©F.P. van den Berg - WanderlustDoc
Floris van den Berg is a general practitioner and expedition doctor, but also a traveler and dreamer. Floris speaks about expedition medicine and group dynamics, among other topics.
Floris van den Berg is a general practitioner and expedition doctor, but above all a traveler and full-time dreamer. During his medical studies, he founded an event company and started a photography studio, only to realize that his true passion lay close to medicine, in the art of healing. As an expedition doctor, Floris worked on ships in the Arctic and Antarctic regions, guided the world record Antarctic swim (Bhakti Sharma, 2015), worked in the jungles of Belize and Guatemala, in remote areas of Nepal & Cambodia, and successfully led a group to the summit of Kilimanjaro twice. As an Advanced Wilderness Life Support (AWLS) instructor, he teaches doctors how to provide medical care in extreme environments. Always in search of ‘the extremes’, he left in November 2015 for 13 months to a remote Antarctic research station. As the first Dutchman, he spent 400 days at Concordia Station, 9 months physically cut off from the outside world, 3 months of darkness, and temperatures down to -80°C.
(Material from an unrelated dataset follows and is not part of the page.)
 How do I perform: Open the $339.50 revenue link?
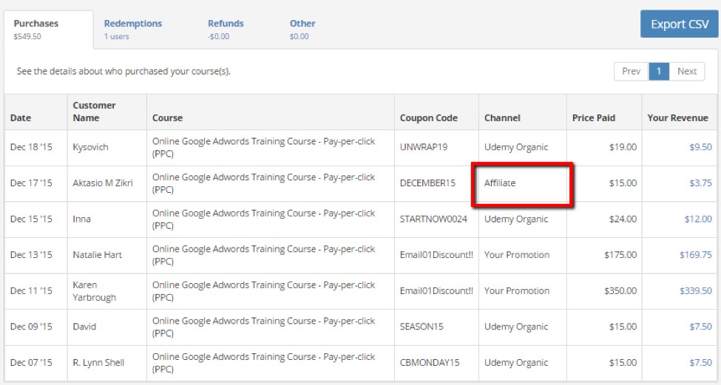click(x=696, y=291)
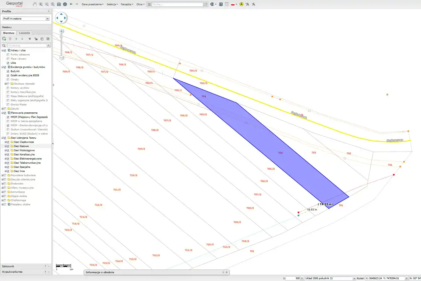Click the add layer icon
The height and width of the screenshot is (281, 421).
[x=4, y=39]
In a small (Franco-Italian) wintering group of only 12 people, he conducts research for the European Space Agency (ESA) on the physical and psychological effects of isolation, darkness, and lack of oxygen. Fully autonomous and without the option for outside help, in preparation for future long-duration space missions to the Moon, Mars, and beyond. What does isolation do to a person? What is the perception of time in 100 days without sunlight? How do people function in a small group and what influence does this have on group dynamics?